The 19th century saw the Kashmiri Pandit community throw up giants in the field of learning and letters. Contacts with the West set into motion processes that led to an intellectual ferment in Kashmir, inspiring the Pandits to rediscover and reinterpret their past and undertake new and challenging scholastic ventures mostly in collaboration with Western scholars, but also independently. Among the titans of the age who chartered an independent course ror themselves was Pandit Ishwar Kaul (IK) of Srinagar.
Born on 4th July, 1833 in a family deeply steeped in Sanskrit lore, IK lost his father, Pandit Ganesh Kaul, when he was just three years old. He first studied under Pandit Tikkaram Razdan, who was one of the most renowned Sanskrit Pandits of that time. Later IK learned from Pandit Daya Krishna Jyotishi of Benares who had come to Jammu in the service ol Maharaja Ranbir Singh of Jammu and Kashmir. Equally proficient in Sanskrit and Persian, IK was also fairly conversant with Arabic. These credentials were enough for the Maharaja to offer him the assignment in 1861 of translating Persian and Arabic works in his library into Sanskrit and 'Bhasha' (Hindi). Ten years later, in 1871, IK was appointed the Head Teacher at the Sanskrit Pathshala opened by Maharaja Ranbir Singh in Srinagar.
Kashmiri Pandits are known to have have a penchant for producing works of grammar, as is proved by the several grammatical treatise they authored on Sanskrit. The earliest grammar of Tibetan was composed by a Kashmiri Pandit, and so was the first Gujrati grammar.

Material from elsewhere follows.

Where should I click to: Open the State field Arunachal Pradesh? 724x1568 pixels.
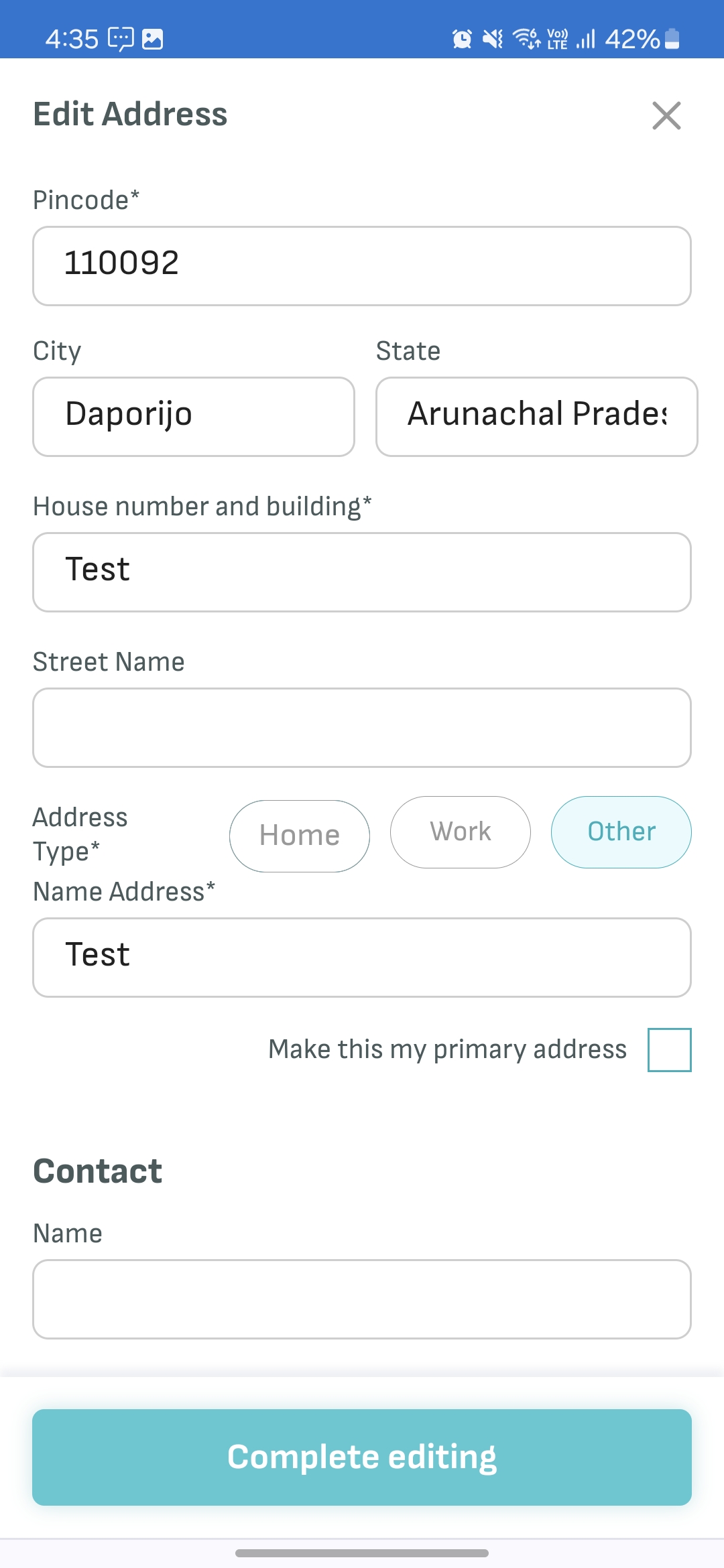pos(536,416)
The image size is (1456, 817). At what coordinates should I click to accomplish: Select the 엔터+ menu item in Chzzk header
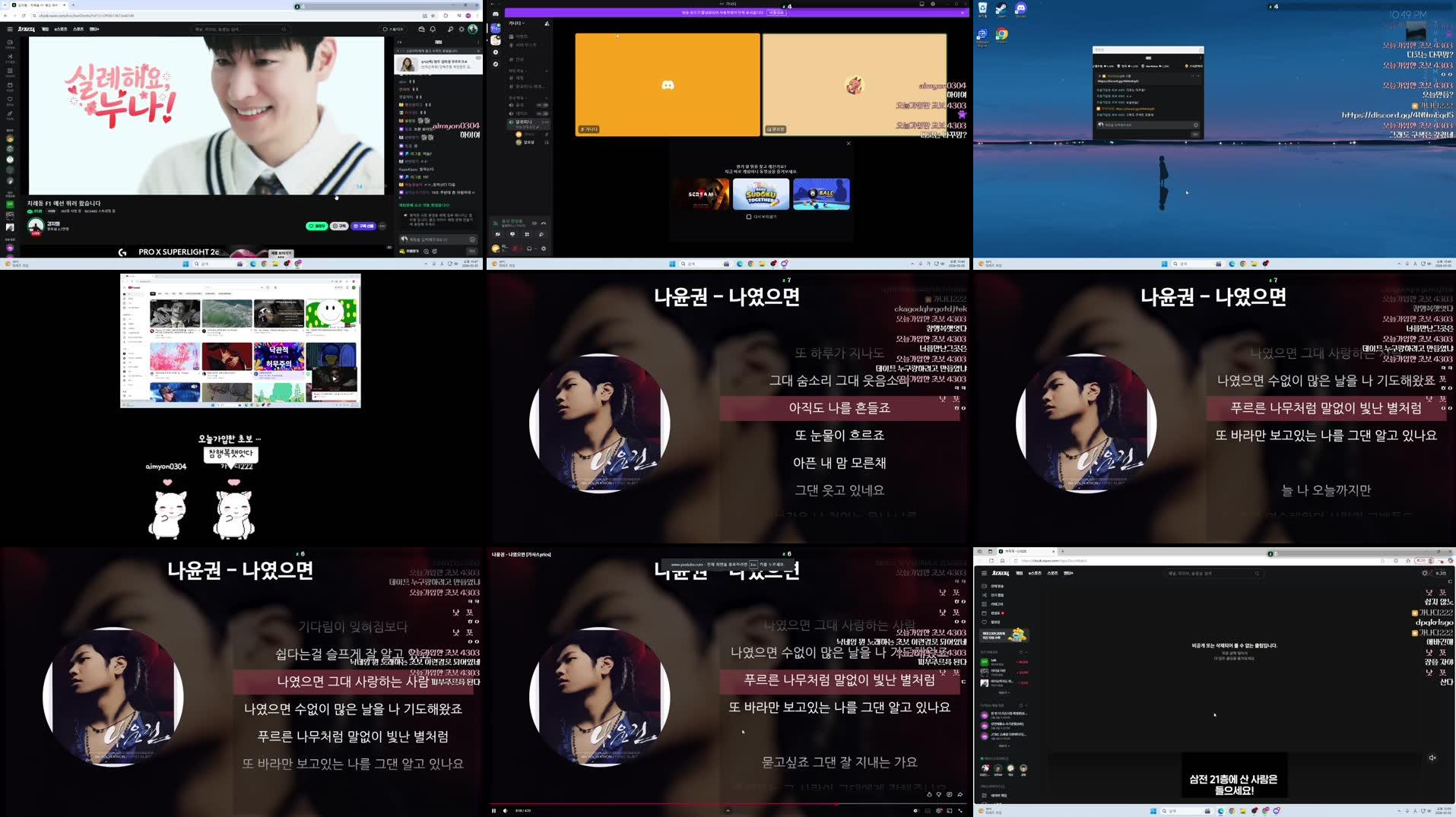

IK continued the tradition by writing the first grammar of the Kashmiri language, a brilliant work about which George Grierson wrote: "It is an excellent work and might have been composed by the Hemachandra himself." Modeled on the great Panini's 'Ashtadhyayi' and written in Sanskrit, IK's 'Kashmir Shabdamrita' reveals his perfect knowledge of the linguistic structure of Kashmiri. Edited by Grierson with "additions and notes", the work was published by the Asiatic Society in 1897. IK, however, is said to have composed it in 1875, or, perhaps in 1874, as his son Anand Kaul believed, and revised and improved in 1879.

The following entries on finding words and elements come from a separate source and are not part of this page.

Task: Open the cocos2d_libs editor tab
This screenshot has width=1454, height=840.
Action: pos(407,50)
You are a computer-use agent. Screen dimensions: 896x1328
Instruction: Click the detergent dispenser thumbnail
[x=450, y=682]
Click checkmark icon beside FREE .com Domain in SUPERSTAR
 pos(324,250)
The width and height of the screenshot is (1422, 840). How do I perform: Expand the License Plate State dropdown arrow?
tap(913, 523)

IK was also a pioneer lexicographer in Kashmiri, even though his Kashmiri- Sanskrit Kosha remained half-complete due to his death. Grierson compiled his four volume dictionary of the Kashmiri language from the materials from IK's fragmentary Kosha, compiling it with the assistance of Pandit Mukundram Shastri and Prof. Nityanand Shastri and publishing it in 1932. Ishwar Kaul "never lived to complete, much less revise, his Kosha", writes Grierson in the preface to his dictionary.

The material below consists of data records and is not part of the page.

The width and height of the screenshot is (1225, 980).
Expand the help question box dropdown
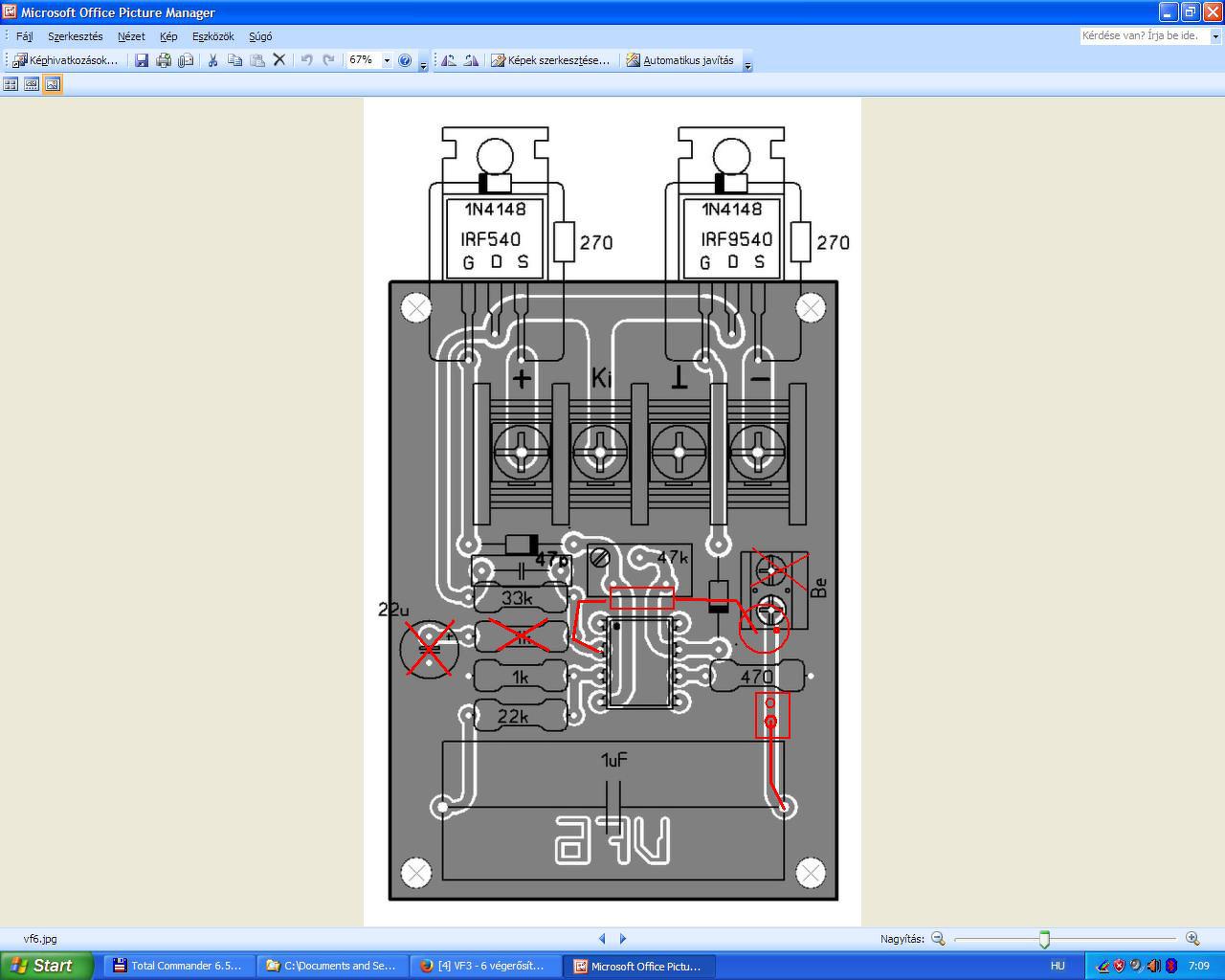pos(1215,36)
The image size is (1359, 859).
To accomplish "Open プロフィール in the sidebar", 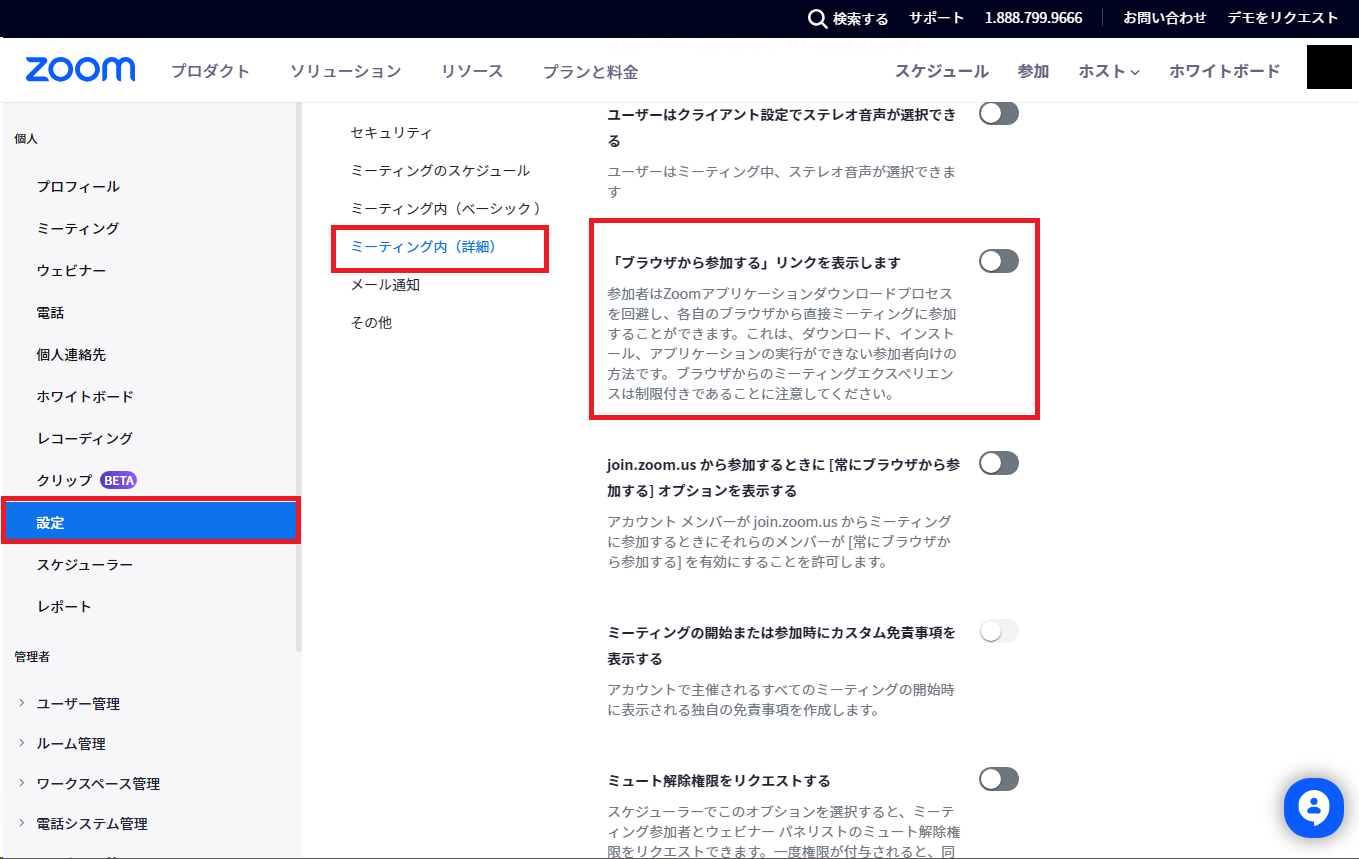I will (78, 186).
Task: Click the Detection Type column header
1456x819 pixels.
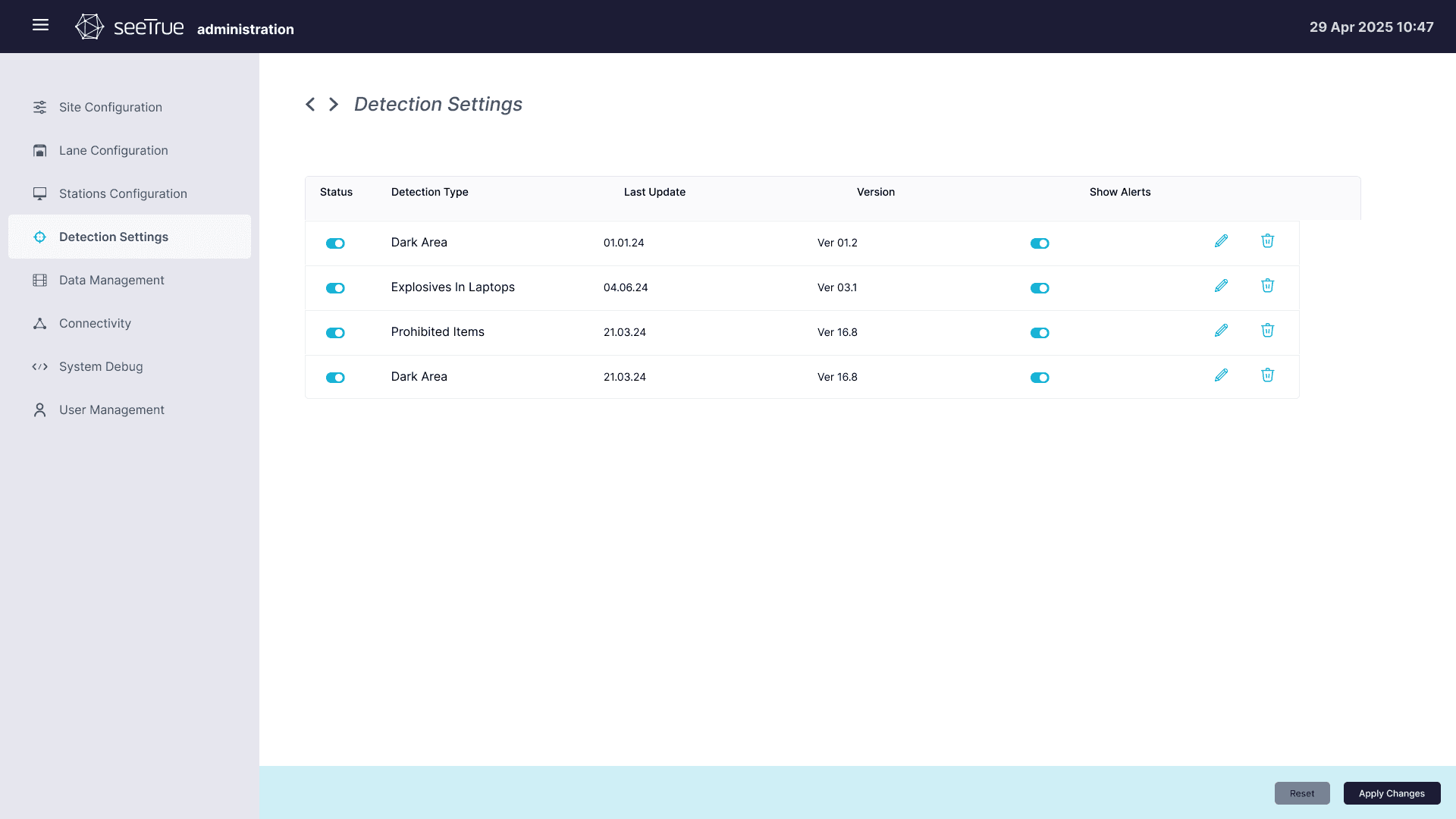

It goes to the credit of IK that he was the first to use the Devanagri script for transcribing Kashmiri words both in his grammar and his dictionary. He expressed typical Kashmiri vowel sounds by using diacritic marks, mainly the horizontal bar and the 'halanta'. Grierson, and later Master Zinda Kaul and Prof. S. K. Toshkhani used the Devanagari characters for Kashmiri with a more elaborate system of diacritical notation.
In the year 1881, IK was made Director of Translation Department of the Jammu and Kashmir state. The department, set by Ranbir Singh, was wound up in 1884 after the Maharaja died. His successor, Maharaja Pratap Singh appointed IK as Head Jyotishi or Chief Astrologer at his court, a post that he held until his death on 28th August, 1893.